Hospital hears audit, $11.5 million unpaid in patient fees FY14

Published 10:33 pm Friday, September 19, 2014

The Hospital Authority of Bainbridge, the governing body of Memorial Hospital and Manor, received an “unqualified” or clear financial audit for the previous fiscal year, ending March 31, 2014.

During Tuesday’s board meeting, Bert Bennett of Draffin & Tucker of Albany, Ga., presented the audit and the annual financials of Memorial Hospital.

For the 2014 fiscal year, it had a net income of $31,466 on total operating revenues of $44.92 million. As a comparison, the hospital had a net income of $873,233 for the previous 2013 fiscal year.

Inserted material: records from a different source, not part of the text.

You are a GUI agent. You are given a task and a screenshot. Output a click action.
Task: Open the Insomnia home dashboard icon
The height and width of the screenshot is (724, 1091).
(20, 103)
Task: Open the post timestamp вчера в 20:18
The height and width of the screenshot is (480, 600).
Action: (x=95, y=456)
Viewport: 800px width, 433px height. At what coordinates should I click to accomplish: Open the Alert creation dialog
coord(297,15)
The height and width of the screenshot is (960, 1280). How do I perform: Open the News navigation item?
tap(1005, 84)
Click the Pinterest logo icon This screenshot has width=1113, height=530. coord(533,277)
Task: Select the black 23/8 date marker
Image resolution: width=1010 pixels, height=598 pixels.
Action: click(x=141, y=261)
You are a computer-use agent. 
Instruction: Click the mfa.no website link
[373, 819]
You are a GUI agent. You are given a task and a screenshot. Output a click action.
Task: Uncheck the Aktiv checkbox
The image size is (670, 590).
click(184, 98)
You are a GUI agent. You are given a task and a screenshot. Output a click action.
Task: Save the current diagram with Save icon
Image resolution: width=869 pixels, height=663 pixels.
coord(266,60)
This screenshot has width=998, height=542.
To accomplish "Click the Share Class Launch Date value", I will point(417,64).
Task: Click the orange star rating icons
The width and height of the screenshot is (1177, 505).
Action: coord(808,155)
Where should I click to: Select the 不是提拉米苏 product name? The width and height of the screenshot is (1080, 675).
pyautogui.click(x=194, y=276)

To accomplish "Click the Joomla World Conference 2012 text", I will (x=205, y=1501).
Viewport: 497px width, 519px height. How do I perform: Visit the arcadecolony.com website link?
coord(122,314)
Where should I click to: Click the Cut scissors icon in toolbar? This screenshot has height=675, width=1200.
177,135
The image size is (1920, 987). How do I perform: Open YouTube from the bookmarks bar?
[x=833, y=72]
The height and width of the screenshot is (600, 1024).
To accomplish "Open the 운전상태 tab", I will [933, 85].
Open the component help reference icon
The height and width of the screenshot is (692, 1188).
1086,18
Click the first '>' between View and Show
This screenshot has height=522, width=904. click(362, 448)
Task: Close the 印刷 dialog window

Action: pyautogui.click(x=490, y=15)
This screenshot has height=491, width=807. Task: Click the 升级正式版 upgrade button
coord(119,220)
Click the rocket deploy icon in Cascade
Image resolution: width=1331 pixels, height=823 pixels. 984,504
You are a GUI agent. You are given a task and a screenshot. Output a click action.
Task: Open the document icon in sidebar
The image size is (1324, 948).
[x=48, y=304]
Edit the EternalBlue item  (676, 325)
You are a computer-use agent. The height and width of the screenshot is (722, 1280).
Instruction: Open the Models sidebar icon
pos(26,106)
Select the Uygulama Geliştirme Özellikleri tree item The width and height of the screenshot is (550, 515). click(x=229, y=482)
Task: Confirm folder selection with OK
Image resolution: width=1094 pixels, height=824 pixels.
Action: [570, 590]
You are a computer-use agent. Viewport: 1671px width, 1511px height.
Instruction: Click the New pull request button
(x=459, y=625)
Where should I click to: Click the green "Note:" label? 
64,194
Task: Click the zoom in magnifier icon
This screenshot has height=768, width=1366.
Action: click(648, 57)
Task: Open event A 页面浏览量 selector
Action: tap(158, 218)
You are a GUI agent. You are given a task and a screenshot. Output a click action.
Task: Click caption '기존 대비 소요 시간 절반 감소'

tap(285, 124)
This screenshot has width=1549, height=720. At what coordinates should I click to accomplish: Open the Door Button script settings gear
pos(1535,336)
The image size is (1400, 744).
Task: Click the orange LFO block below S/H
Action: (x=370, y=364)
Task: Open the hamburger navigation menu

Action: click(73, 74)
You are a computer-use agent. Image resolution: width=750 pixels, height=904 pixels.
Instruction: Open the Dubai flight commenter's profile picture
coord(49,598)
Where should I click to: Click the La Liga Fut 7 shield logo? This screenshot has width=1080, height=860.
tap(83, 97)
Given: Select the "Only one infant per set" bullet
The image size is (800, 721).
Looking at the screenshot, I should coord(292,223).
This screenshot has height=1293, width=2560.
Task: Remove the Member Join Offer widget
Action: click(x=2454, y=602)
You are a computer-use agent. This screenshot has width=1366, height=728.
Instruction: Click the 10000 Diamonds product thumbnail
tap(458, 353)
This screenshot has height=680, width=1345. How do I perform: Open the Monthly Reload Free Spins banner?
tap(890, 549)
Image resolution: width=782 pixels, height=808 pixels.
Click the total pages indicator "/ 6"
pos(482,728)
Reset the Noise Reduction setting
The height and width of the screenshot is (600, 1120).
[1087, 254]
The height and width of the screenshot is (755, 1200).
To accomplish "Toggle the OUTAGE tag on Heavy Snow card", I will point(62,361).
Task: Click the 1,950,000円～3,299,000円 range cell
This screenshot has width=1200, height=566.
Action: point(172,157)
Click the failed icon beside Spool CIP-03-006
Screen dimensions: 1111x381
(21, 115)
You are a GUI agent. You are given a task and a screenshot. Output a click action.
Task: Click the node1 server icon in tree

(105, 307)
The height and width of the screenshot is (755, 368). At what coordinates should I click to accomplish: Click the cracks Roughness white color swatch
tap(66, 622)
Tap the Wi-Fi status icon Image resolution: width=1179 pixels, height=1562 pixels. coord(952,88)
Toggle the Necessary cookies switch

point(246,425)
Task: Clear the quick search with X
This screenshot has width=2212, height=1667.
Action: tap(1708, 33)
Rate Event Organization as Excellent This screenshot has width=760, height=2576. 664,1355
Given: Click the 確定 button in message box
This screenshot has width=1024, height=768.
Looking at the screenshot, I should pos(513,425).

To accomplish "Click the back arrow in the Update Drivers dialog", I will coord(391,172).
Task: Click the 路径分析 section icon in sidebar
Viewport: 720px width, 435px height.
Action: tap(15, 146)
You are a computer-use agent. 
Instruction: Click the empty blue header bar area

The hospital’s operating margin, or the difference between operating revenues and operating expenses, was a loss of $303,488. The loss comes despite an increase of operating revenue of $2.74 million from the prior year. This figure does not include non-operating income or expenses and does not include SPLOST revenue.

The hospital’s total operating revenue of $44.92 million was reduced by 51.6 percent due to discounts to Medicare, Medicaid and other third-party payers. Additionally, the hospital had a 6.6 percent bad debt write-off for uncollectible debt.

The hospital had $45.44 million in expenses during the 2014 fiscal year. Of the total expenses, 64 percent is comprised of employee salaries and benefits.

The board also discussed increasing challenges of managing accounts receivables, the money owed to the hospital by patients for services rendered. The average collection period during the 2014 fiscal year was 87 days, up from an average of 79 days in 2013 and 65 days in 2010. The total patient accounts receivable at the end of the fiscal year was $11.5 million.

“We have to look at our accounts receivable closely. It is terrible,” said board chairman Charles Tyson. “We cannot sustain this hospital with income of $40,000.”

“You’ve really have to focus on this,” said Bennett. “We’ve talked a lot about this. Sixty days is very high, but 80 days is a very big number. You’re not getting paid for the services provided.”

The board discussed ways, including internal staff activities and the utilization of outside collection agencies, to collect the money due to the hospital.

“We are too compassionate. We need to start going after some assets if they don’t pay us,” said Tyson.